Received wisdom about brew pressure

Want to talk espresso but not sure which forum? If so, this is the right one.
User avatar
another_jim
Team HB

#1: Post by another_jim »

There's two disputable assertions on lever groups - that they have greater clarity and less crema, and that the reason is lack of vibration.

The first is an oft repeated observation -- I get it reliably and invariably when I set the La Peppina and Tea side by side, Mark mentions it in the Elektra review. Almost all owners of lever machines, home or commercial attest to it. Obviously, it could be wrong, but it's about as solid as any other fact in this game.

The reason for it being lack of vibration is mostly unresearched. I was the one who raised the pressure profile as an altrnative possibility; and, so far, am the only person I know of who's tried it. Most people just don't have big variacs lying around into which they can plug their machines or pumps. of course, even modified the E61's profile has the 10 second ramp up, so that's still a point of difference to the typical lever having a no pressure presoak for around the same length of time.

...

Thinking about this. I guess there's a lot of received wisdom about pressure, most of it virtually untested, and perhaps wrong. The knowledge about temperature variations is hugely more reliable, since adjusting temps is a part of lots of people's daily shot making practice. Adjusting pressure is usually done for maintenance or gross defects, not taste adjustments. So there's several orders of magnitude less data on it.

User avatar
HB
Admin

#2: Post by HB »

another_jim wrote:of course, even modified the E61's profile has the 10 second ramp up, so that's still a point of difference to the typical lever having a no pressure presoak for around the same length of time.
Not only does a spring lever's pressure start at ~one bar for the presoak and then rocket to 9 bar in less than a second, the temperature also shoots straight up faster than anything I've measured, returning us to the age-old question of the effects of temperature profiles. A convincing experiment to determine the effects of vibration would be a rotary pump versus an air pressure-driven water chamber. I recall someone saying the new Techno had such a beast, but I didn't check it out at the SCAA conference.

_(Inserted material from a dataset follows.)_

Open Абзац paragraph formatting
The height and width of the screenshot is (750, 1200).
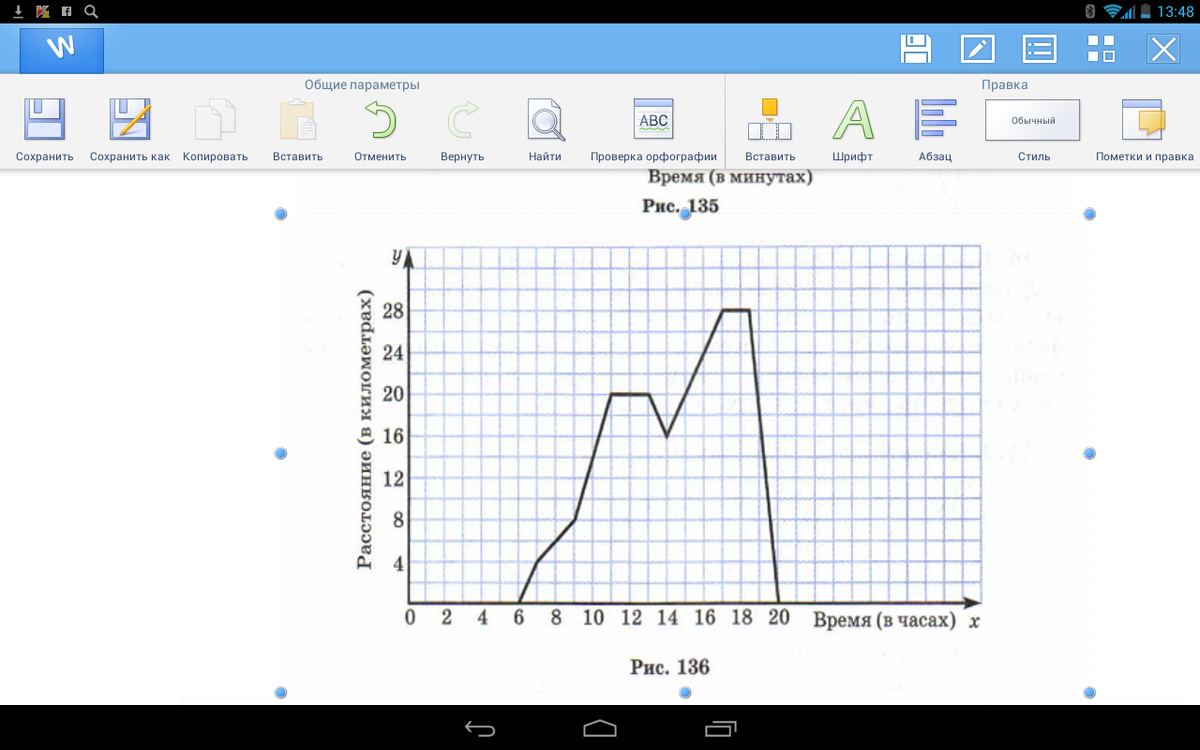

However, I don't know that I'd feel very comfy with such a pressurized chamber sitting on my countertop. In the meantime, you can label hypotheses where necessary as you suggested earlier.

Image
Dan Kehn

User avatar
another_jim
Team HB

#3: Post by another_jim »

That's a fast ramp up, and a dramatic ramp down. I didn't notice that on the La Peppina. How'd the shot taste?

User avatar
malachi

#4: Post by malachi »

other possible explanations (devils advocate time) would include the gravity pressure pre-infusion and the different temp profile as well as the interaction between either or both of these and the different pressure profile.

in other words... i'd hesitate to say that vibration is the cause of either of these observed attributes - much less both.

User avatar
HB
Admin

#5: Post by HB »

Jim,

I only had the Cremina for a week and didn't TC meter each shot, so I won't swear the one I posted is correct. However, it was the third and final shot, so the group was pretty hot. The curve was what I expected to see, otherwise I would have checked further.

The taste was exactly as you described "purer and more transparent, with less bitterness and acridity than otherwise identical shots from motor pump machines." I've commented to coffee friends that an espresso served from the Microcasa isn't easily recognized as the same blend from an E61 / vibe pump machine. In addition to the clarity we've ascribed to spring lever machines, I also like in particular how the roast notes drop off in Black Cat, enhancing the intense chocolate-y flavor.

The effect is unquestionably real. Like Chris, I'm not certain about the cause. There's other significant variables we're not controlling in these side-by-side tests (yet).
Dan Kehn

User avatar
another_jim
Team HB

#6: Post by another_jim »

Doh! It's the group shedding heat during the shot. I always thought most of the heat would be lost as the cylinder filled, but I guess it's still cooling off during the shot.